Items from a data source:
-----

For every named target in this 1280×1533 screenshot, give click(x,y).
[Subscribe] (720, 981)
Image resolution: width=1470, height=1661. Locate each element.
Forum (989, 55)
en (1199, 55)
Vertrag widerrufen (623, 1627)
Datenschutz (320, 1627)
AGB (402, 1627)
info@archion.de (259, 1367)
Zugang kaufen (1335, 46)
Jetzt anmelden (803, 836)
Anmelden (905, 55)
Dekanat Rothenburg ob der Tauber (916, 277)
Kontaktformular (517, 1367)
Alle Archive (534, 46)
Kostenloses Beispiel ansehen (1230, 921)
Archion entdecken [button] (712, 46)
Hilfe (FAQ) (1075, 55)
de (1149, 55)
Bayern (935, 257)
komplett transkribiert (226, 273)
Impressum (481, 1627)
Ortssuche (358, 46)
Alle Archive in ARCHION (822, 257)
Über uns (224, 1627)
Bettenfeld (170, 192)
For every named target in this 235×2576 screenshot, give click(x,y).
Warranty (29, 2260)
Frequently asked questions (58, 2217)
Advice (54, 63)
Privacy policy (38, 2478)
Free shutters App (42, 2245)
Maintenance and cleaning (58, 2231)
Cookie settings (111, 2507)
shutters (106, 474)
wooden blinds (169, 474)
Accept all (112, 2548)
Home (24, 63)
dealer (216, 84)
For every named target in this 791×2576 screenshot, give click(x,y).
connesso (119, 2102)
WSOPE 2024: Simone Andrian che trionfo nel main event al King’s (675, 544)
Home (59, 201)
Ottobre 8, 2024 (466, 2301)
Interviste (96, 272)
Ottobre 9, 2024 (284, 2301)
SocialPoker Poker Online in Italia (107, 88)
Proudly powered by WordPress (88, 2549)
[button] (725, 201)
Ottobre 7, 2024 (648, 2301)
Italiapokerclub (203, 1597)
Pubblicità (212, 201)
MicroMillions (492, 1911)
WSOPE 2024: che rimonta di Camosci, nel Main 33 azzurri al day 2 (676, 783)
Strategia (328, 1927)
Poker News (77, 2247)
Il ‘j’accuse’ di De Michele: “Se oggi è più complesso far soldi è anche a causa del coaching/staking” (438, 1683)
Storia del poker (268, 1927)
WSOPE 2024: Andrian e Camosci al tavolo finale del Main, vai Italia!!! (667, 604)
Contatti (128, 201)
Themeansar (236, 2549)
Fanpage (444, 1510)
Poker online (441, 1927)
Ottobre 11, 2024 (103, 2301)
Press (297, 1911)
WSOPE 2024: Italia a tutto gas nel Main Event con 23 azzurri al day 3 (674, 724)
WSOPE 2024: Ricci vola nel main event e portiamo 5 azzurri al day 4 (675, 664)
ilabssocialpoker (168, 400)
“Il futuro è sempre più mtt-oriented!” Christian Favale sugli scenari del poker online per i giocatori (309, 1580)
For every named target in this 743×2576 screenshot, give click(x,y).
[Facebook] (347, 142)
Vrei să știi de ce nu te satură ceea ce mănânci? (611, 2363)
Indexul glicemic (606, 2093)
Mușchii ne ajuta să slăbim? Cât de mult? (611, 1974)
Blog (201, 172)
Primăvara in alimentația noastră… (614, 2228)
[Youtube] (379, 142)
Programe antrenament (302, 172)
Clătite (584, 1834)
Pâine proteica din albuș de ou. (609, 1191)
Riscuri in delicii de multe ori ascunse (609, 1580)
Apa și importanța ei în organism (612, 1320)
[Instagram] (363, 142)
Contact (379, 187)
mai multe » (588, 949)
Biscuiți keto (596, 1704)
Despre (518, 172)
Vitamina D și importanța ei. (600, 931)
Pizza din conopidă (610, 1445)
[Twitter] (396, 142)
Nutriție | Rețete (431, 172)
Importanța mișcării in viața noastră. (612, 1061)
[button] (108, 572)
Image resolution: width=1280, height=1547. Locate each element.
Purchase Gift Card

-----

#### Requirement:
Check each line above for the string "width" and copy the ones that have it.

#### Answer box:
Image resolution: width=1470, height=1661. Locate each element.
Image resolution: width=1280, height=1547. Locate each element.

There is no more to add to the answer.